How many lines in the data below include the word "agent"? Respond with the number, nothing more.

=== Begin Enclosure ===

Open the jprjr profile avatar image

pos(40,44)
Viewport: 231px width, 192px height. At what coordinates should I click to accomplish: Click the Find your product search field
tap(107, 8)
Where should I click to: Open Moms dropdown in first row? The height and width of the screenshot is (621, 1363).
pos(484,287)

=== End Enclosure ===
=== Begin Enclosure ===

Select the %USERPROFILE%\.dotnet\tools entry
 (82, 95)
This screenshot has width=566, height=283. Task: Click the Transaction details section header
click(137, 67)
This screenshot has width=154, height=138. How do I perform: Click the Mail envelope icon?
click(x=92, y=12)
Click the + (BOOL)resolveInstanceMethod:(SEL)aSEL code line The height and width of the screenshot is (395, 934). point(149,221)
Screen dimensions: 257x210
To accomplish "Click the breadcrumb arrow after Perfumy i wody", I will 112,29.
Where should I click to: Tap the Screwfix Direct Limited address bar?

=== End Enclosure ===
=== Begin Enclosure ===

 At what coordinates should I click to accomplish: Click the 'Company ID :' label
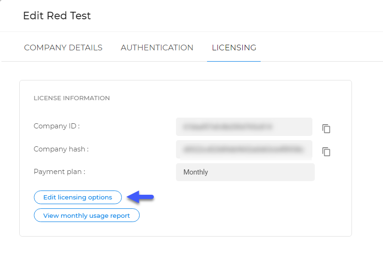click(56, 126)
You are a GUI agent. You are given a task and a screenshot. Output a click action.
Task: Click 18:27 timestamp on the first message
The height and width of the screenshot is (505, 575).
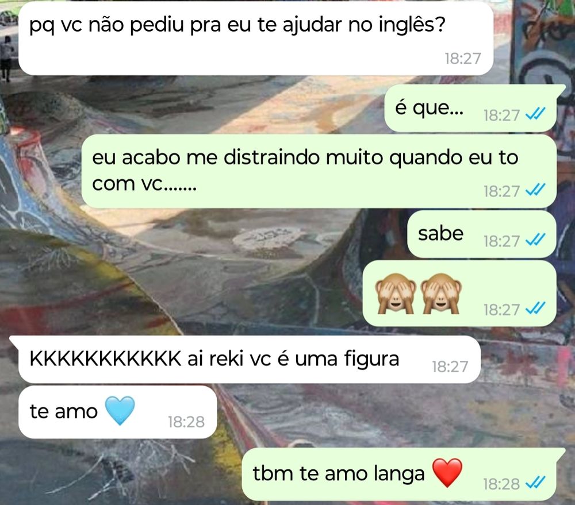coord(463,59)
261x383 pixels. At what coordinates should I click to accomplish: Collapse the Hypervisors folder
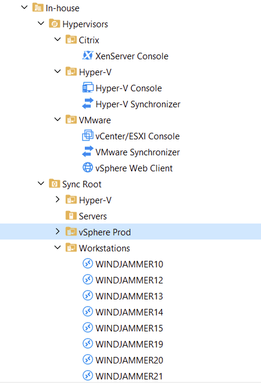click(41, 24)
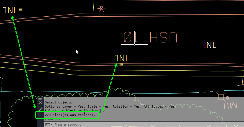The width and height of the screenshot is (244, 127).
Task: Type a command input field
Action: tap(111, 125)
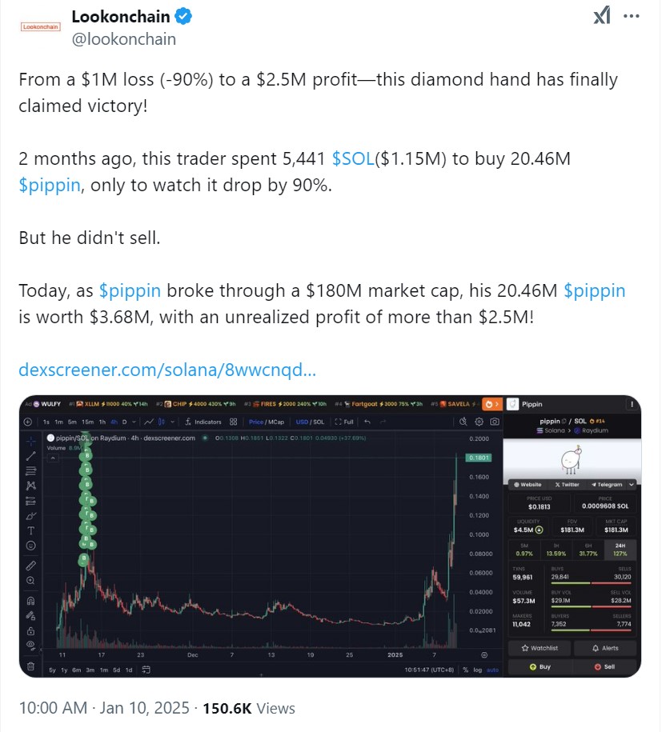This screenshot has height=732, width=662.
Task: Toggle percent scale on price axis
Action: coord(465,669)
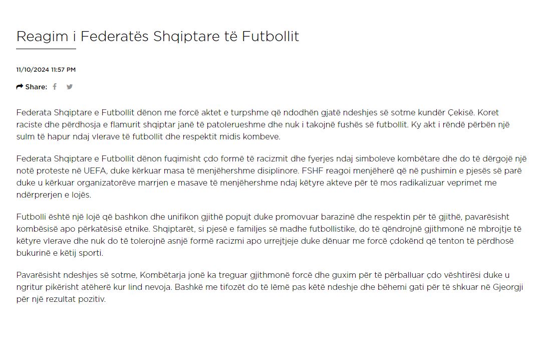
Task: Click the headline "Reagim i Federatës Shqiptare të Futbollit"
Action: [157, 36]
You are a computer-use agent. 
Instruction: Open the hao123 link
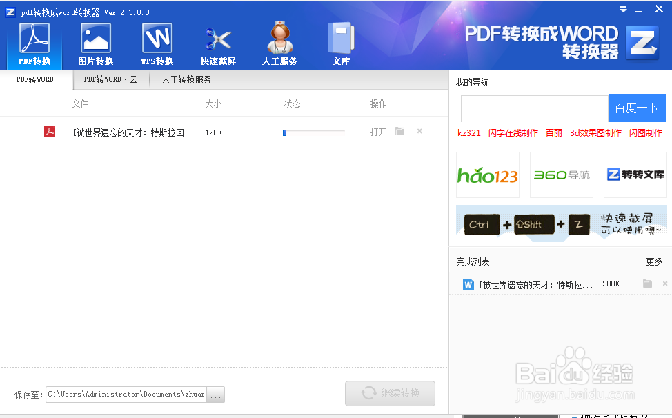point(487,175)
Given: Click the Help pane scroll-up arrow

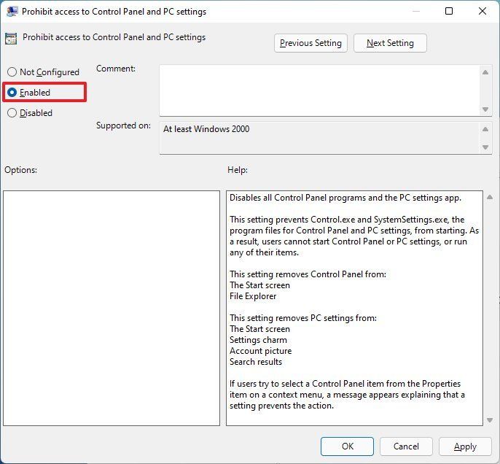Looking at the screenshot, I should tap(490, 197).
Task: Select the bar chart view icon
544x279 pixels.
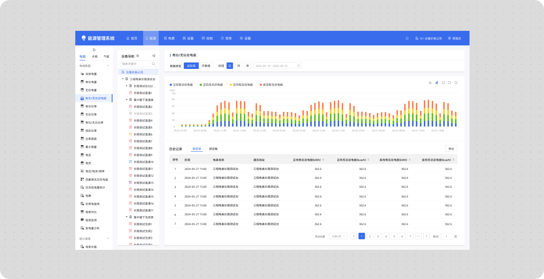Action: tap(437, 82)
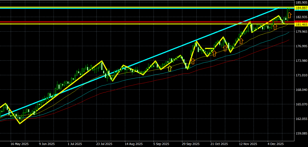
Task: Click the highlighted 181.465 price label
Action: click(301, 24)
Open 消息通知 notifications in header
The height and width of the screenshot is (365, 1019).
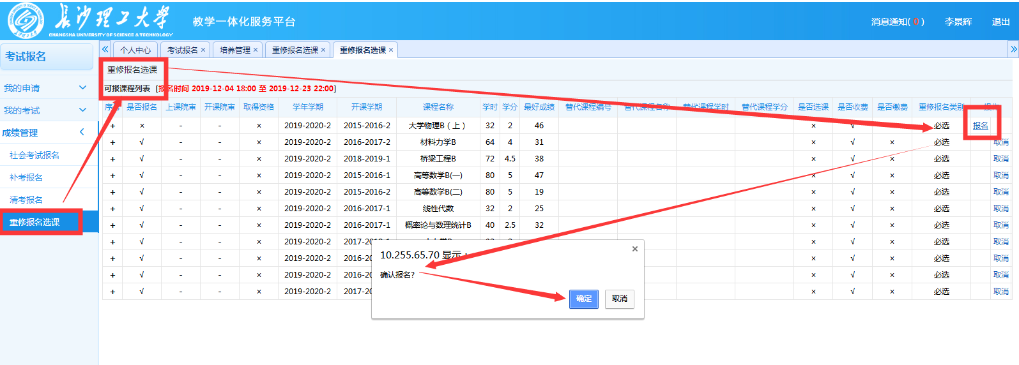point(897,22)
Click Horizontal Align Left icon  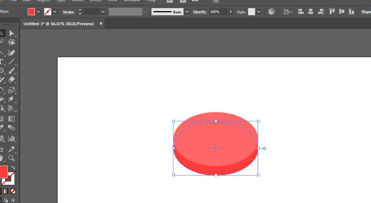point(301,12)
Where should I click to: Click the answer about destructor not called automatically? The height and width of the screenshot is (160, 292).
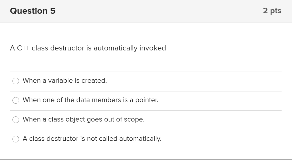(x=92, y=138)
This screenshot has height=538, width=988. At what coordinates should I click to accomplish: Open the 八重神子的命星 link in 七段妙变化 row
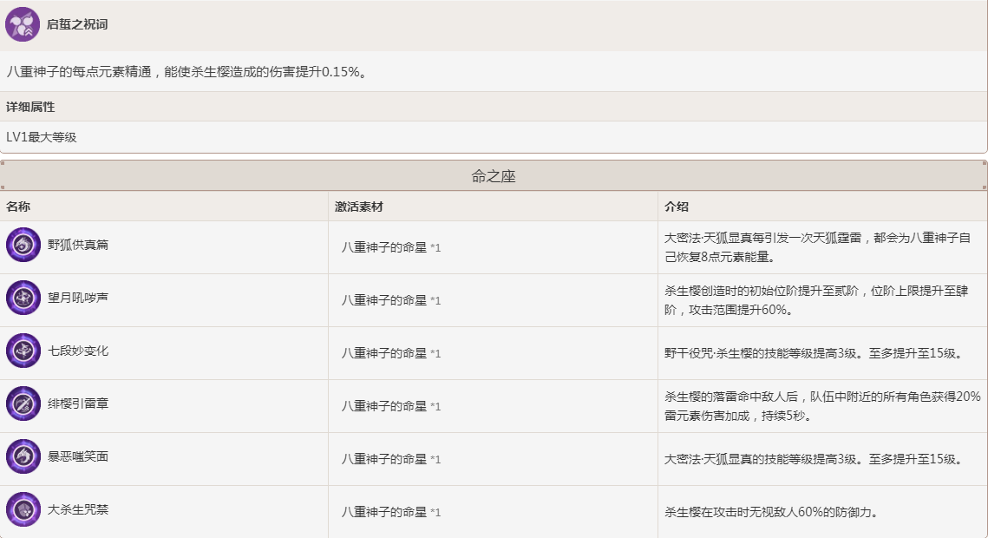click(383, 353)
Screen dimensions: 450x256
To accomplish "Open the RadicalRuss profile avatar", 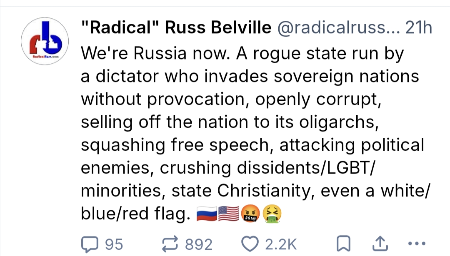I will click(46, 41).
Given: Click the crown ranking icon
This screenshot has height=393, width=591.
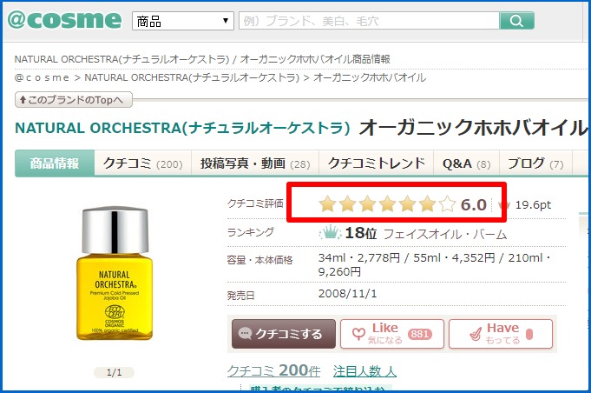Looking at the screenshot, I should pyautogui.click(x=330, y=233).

=== End Enclosure ===

Exercise answer
2